O país, em pleno verão à espera das Olimpíadas, gelou. Já se falava de uma guinada à direita e um possível governo de coabitação com um presidente de centro-direita e um primeiro-ministro de extrema direita. A estratégia construída foi, então, uma ampla frente democrática para barrar o extremismo e evitar que Jordan Bardella assumisse como primeiro-ministro. Assim, a coalizão de esquerda de Mélenchon obteve a maioria dos assentos, com 182. A coalizão governista conseguiu 168 assentos, e a extrema-direita, apesar de ter crescido em 55 assentos, obtendo 143, não conseguirá indicar um primeiro-ministro.
Talvez, agora, Macron entenda que o discurso “Não sou de direita, nem de esquerda, apenas Le Macron” esvazie a política. Todos têm ideologias, e a política é feita de projetos para a sociedade a partir de pontos de vista e valores. Além disso, a falsa simetria entre extrema direita e esquerda é muito problemática. A primeira não está localizada no espectro democrático. Quando se deseja que outros cidadãos sejam desconsiderados, expulsos ou inexistam, não se pode considerar que se está lidando com partidos dentro da democracia.
Concomitantemente, ocorreram as eleições no Reino Unido, no dia 4 de julho. Os trabalhistas tiveram uma ampla vitória, após 14 anos de conservadores no poder, levando 412 das 650 cadeiras. As soluções da direita para resolver os problemas britânicos, como o Brexit, não levaram ao sucesso. O país tem a pior economia entre os ricos. A população parece ter entendido que as soluções simples propostas, como a saída da União Europeia e o veto à imigração, não são eficazes para resolver dificuldades em Segurança Pública e Saúde, como se prometia.
Ao mesmo tempo, Nigel Farage, de extrema direita e considerado o pai do Brexit, foi eleito para o parlamento britânico juntamente com outros 12 reformistas.
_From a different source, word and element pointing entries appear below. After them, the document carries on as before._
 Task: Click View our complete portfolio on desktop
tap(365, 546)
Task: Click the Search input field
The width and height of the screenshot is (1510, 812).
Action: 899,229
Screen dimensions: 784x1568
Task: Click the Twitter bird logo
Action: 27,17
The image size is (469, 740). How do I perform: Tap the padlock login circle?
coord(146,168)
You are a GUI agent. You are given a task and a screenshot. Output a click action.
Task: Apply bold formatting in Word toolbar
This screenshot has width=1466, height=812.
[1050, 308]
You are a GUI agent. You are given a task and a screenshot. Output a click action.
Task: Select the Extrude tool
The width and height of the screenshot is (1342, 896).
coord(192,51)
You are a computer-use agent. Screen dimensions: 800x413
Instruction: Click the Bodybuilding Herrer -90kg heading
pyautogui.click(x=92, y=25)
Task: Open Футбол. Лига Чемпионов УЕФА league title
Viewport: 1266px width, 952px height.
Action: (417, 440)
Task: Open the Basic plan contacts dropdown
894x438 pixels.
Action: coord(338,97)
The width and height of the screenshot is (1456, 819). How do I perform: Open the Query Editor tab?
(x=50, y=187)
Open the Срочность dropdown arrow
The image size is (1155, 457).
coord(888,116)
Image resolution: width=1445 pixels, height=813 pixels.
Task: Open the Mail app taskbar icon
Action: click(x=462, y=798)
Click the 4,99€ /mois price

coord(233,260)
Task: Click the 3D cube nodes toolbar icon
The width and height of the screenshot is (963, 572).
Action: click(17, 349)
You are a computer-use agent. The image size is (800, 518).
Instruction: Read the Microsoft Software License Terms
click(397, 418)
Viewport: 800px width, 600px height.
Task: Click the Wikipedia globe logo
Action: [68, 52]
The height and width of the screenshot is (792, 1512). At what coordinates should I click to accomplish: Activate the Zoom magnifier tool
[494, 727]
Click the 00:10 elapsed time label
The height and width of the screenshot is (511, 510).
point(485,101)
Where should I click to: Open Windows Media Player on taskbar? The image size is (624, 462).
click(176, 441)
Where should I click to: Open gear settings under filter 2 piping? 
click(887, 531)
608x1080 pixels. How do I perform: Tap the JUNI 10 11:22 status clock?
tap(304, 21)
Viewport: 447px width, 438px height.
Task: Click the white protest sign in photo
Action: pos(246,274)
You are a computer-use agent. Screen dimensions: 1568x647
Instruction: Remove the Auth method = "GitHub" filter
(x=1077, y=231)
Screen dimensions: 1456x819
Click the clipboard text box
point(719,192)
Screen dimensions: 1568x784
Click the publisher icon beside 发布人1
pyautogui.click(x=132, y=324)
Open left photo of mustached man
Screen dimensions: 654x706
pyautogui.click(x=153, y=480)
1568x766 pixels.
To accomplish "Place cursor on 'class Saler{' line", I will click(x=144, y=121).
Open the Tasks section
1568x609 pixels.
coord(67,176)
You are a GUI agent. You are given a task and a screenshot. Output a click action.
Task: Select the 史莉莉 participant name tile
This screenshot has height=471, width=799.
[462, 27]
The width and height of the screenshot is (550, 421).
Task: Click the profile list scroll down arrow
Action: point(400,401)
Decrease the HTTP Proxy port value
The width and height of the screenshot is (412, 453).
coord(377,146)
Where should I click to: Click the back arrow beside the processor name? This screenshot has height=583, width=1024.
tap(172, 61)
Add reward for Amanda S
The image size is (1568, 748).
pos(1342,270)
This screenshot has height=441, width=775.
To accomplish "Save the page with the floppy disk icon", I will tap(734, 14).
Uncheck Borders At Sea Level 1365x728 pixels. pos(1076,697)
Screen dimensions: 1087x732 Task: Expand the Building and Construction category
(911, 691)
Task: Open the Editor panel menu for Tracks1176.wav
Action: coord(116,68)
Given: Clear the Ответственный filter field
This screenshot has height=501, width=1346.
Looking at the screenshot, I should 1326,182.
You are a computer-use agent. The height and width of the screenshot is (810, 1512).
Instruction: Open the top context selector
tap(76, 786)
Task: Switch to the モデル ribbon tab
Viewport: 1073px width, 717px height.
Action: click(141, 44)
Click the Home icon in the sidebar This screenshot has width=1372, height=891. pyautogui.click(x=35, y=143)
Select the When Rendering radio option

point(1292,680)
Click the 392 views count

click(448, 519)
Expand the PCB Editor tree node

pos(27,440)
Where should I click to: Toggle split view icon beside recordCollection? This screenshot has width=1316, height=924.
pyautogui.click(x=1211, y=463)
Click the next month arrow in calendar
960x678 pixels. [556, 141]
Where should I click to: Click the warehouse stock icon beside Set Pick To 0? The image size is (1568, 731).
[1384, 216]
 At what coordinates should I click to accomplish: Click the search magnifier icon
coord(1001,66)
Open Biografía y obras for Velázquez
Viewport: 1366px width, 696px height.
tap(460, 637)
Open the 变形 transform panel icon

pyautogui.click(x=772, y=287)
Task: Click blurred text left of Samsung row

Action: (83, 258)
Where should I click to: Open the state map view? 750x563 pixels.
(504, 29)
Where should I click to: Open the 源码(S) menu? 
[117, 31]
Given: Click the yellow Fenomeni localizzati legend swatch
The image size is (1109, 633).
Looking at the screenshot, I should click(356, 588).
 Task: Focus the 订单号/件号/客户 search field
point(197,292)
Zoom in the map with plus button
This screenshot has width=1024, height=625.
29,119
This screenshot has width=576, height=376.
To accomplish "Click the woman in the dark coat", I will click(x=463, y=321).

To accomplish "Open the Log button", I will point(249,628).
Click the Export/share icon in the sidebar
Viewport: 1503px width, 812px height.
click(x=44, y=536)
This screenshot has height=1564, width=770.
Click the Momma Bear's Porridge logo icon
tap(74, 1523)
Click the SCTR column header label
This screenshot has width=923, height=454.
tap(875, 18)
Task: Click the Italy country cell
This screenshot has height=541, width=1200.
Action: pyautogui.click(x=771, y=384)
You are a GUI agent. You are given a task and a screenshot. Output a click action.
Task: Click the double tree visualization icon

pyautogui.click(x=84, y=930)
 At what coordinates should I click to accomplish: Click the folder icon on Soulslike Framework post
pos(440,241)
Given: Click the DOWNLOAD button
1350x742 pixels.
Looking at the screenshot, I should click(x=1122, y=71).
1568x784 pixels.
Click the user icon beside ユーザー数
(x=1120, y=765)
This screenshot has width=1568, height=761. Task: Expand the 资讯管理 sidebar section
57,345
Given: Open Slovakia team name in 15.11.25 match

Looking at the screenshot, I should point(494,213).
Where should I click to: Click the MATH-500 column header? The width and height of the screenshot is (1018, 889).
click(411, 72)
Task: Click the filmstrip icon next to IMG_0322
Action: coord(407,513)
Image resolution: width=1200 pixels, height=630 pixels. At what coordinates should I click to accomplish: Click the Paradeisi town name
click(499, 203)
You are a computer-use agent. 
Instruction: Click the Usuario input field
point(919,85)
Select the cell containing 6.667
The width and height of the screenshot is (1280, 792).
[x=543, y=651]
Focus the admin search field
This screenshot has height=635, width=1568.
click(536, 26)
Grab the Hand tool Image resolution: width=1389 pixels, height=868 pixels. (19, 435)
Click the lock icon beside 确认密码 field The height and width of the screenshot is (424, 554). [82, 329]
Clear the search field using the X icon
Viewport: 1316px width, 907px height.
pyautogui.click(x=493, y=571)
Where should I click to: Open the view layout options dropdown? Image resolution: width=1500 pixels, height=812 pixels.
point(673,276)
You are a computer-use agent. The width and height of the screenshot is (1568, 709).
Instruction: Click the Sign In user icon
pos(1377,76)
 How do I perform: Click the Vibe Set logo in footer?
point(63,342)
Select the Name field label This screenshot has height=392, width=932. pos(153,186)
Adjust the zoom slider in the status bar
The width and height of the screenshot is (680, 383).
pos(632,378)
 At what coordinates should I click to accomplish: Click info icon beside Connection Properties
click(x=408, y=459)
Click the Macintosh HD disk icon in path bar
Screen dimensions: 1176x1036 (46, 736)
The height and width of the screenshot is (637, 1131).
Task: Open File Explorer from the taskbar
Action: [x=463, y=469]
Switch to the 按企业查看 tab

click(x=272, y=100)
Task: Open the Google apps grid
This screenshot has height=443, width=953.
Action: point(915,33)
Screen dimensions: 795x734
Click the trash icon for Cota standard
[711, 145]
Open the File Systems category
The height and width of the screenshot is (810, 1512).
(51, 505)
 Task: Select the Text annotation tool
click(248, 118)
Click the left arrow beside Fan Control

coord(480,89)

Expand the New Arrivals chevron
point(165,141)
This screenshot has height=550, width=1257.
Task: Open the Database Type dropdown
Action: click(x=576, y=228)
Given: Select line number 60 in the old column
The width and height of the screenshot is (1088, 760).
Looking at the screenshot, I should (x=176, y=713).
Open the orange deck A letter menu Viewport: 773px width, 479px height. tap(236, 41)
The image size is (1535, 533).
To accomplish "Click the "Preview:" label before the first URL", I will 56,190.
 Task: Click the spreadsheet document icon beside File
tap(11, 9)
O seu partido, o Partido Reformista, tem aquele mesmo discurso antissistema já visto em outros discursos fascistas ao redor do mundo. Farage, inclusive, declarou no Twitter que “a revolta contra o sistema está em curso”. Já houve ocasião em que um membro do partido sugeriu que imigrantes em barcos deveriam ser usados para “prática de tiro ao alvo”. O próprio Donald Trump parabenizou Farage pela vitória.
As eleições europeias oferecem uma boa ideia de como as tensões têm estado nítidas ao redor do mundo. A extrema direita vem se firmando como uma opção e levado votos da direita e da centro-direita. Ao mesmo tempo, o centro e a esquerda parecem ter começado a entender o próprio papel neste momento histórico, no qual a questão não é apenas garantir direitos aos cidadãos, mas defender a manutenção da democracia.